* _Work to be completed_:
Which lines of the records below contain the word "computer"? Copy each of them out.

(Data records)
Content starts

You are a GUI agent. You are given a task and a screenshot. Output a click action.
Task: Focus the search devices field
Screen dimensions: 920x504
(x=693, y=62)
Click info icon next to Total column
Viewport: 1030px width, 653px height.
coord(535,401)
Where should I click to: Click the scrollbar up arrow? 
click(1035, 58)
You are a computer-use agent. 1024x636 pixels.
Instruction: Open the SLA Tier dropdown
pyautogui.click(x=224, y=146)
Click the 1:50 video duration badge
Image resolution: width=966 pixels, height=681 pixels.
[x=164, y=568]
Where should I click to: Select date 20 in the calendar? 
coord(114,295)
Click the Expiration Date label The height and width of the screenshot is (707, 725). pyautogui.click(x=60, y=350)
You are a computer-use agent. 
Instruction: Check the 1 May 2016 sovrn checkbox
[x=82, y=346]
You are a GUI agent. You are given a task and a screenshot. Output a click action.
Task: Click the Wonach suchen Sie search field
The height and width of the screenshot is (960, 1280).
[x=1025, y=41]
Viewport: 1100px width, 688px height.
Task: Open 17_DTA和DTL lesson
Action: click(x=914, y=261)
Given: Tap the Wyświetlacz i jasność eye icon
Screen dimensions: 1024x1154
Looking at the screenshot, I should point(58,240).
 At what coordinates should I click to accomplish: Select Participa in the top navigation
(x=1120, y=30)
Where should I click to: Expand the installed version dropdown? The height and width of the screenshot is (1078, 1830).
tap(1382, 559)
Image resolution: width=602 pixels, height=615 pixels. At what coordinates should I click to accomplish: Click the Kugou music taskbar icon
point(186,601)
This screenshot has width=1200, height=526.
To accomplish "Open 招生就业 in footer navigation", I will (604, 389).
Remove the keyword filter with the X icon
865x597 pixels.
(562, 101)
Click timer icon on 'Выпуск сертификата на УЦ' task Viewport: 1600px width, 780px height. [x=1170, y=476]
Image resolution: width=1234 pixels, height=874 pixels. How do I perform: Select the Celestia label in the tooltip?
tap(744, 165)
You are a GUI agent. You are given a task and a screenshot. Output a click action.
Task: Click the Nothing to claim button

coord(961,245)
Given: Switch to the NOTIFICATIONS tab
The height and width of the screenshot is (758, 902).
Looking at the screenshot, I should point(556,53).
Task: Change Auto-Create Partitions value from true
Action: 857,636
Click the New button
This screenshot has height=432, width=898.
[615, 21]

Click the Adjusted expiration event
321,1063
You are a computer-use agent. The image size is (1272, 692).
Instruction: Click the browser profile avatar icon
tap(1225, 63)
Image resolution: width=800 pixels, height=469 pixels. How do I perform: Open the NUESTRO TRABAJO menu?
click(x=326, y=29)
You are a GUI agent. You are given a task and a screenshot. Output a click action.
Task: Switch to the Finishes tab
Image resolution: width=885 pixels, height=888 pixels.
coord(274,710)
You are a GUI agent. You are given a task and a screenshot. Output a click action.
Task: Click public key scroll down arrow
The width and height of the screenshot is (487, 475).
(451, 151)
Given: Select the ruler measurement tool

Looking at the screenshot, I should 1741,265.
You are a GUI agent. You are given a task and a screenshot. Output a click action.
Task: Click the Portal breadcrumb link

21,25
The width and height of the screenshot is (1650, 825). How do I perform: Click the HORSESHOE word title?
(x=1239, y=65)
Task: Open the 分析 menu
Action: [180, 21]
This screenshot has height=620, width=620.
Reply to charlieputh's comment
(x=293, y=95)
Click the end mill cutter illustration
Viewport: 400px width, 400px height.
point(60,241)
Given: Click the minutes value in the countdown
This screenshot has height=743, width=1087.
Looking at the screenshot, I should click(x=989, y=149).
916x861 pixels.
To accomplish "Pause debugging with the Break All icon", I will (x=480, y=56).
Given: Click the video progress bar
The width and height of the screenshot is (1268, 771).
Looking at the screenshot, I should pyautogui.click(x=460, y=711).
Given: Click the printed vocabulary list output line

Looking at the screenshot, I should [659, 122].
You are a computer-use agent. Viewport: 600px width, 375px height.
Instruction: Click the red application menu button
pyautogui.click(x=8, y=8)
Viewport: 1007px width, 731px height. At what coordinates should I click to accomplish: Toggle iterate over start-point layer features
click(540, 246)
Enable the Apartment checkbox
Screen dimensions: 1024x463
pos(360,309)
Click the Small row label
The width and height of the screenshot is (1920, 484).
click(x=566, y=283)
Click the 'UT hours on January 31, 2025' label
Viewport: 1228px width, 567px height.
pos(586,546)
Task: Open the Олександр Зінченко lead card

Content ends

* _Answer_:
You are a computer-use agent. 1024x636 pixels.
You are a computer-use agent. 
You are a computer-use agent. The image size is (1272, 692).
You are a computer-use agent. Viewport: 600px width, 375px height.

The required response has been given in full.